Em uma cartilha compartilhada logo no começo do isolamento com políticas para manter a saúde mental durante a crise da covid-19, a ONU (Organização das Nações Unidas) pediu mais atenção para crianças, mulheres, trabalhadores da linha de frente e a população suscetível ou portadora de transtornos psicológicos. Tedros Adhanom Ghebreyesus, diretor-geral da OMS, afirmou que a saúde mental é uma responsabilidade coletiva e que "uma falha em levar o bem-estar emocional das pessoas a sério levará a custos sociais e econômicos em longo prazo para a sociedade".
A psicóloga Dora Sampaio Goés, do Instituto de Psiquiatria do Hospital das Clínicas, recomenda o aumento da frequência em consultas psicoterapêuticas, principalmente para os pacientes bipolares que conseguem perceber que estão entrando em crise. "Buscar outras atividades nesse momento também é importante. É uma boa ideia tentar ser mais solidário, entrar em causas de ajuda social, fazer esporte, cozinhar, participar de atividades lúdicas e desenvolver a espiritualidade."
O acompanhamento psiquiátrico também é essencial para que o bipolar leve uma vida "normal". Por isso, o médico Jair Mari alerta sobre os riscos de abandono do tratamento durante a pandemia. "Já observamos na emergência de psiquiatria do CAISM (Centro de Atenção Integrada à Saúde) que várias pessoas não conseguiram manter o tratamento e isso aumentou as crises. Bipolares têm mais dificuldade para criar uma rotina e a pandemia exige uma reorganização. Sabemos que eles tendem a ser mais inquietos, têm mais dificuldade com o tratamento, e isso pode levar até ao uso de drogas."
O CAISM é a principal emergência psiquiátrica da cidade de São Paulo. São 12 leitos no pronto-socorro para atender pacientes em crises maníacas. Lá, 75% dos casos são resolvidos em quatro ou cinco dias. "Tivemos que arranjar doações para proteger os profissionais. Como você faz para tratar um paciente que está com covid-19 e está em surto ou mania? É complicado. A secretaria de saúde do Estado não mandou dinheiro extra para proteger essas pessoas."
Foi também com o auxílio de doações que o centro conseguiu comprar tablets para que os pacientes internados pudessem se comunicar com os familiares, já que as visitas presenciais foram suspensas. "Atendemos em situação de diversidade e nossa batalha é para fazer um SUS digno", completa o médico.

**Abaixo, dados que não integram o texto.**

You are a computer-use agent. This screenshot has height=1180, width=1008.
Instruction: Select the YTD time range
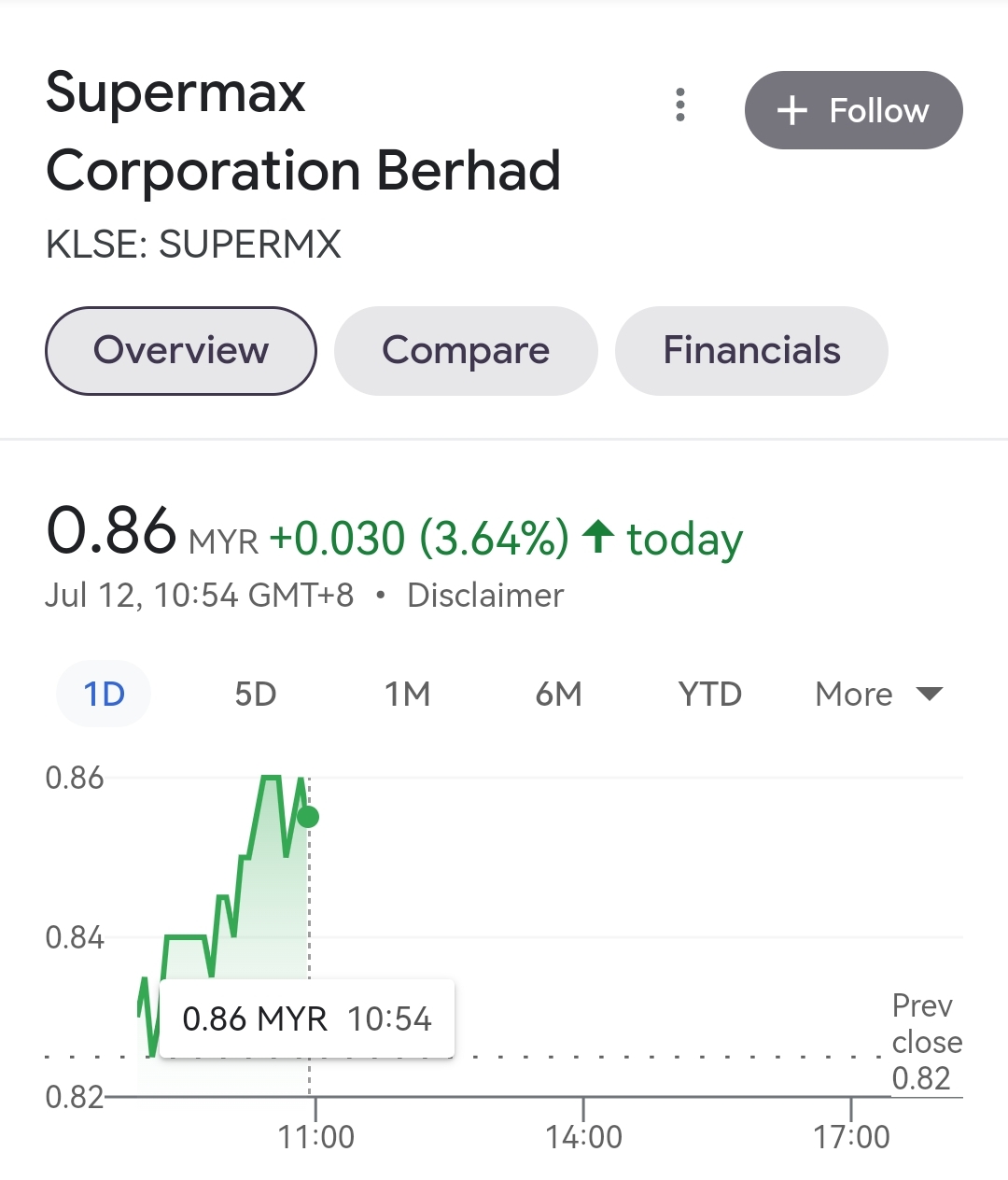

Nesse período, surgiram denúncias da suspensão de serviços psicoterapêuticos nos CAPS (Centros de Atenção Psicossociais) durante a pandemia. O CAPS oferece atendimento gratuito psicológico e psiquiátrico à população e tem um papel importante na luta pela saúde mental do Brasil.
O Ministério da Saúde disse que os atendimentos foram mantidos dentro dos protocolos de segurança. Segundo dados do governo, foram registrados 2.783.150 procedimentos no Sistema de Informação Ambulatorial (SIA/SUS) entre os meses de março e maio desse ano (dados preliminares). Já em 2019, foram registrados, no mesmo período, 4.839.833 procedimentos.
Gabriella foi uma das pessoas que reclamou das alterações no atendimento do CAPS durante a pandemia. A médica que a atendia foi transferida de unidade e a profissional substituta chegou a receitar um novo tratamento sem sequer conhecer a paciente. Com tantas mudanças, a paulistana começou a se automedicar (o que não é indicado) para contornar o descontrole emocional.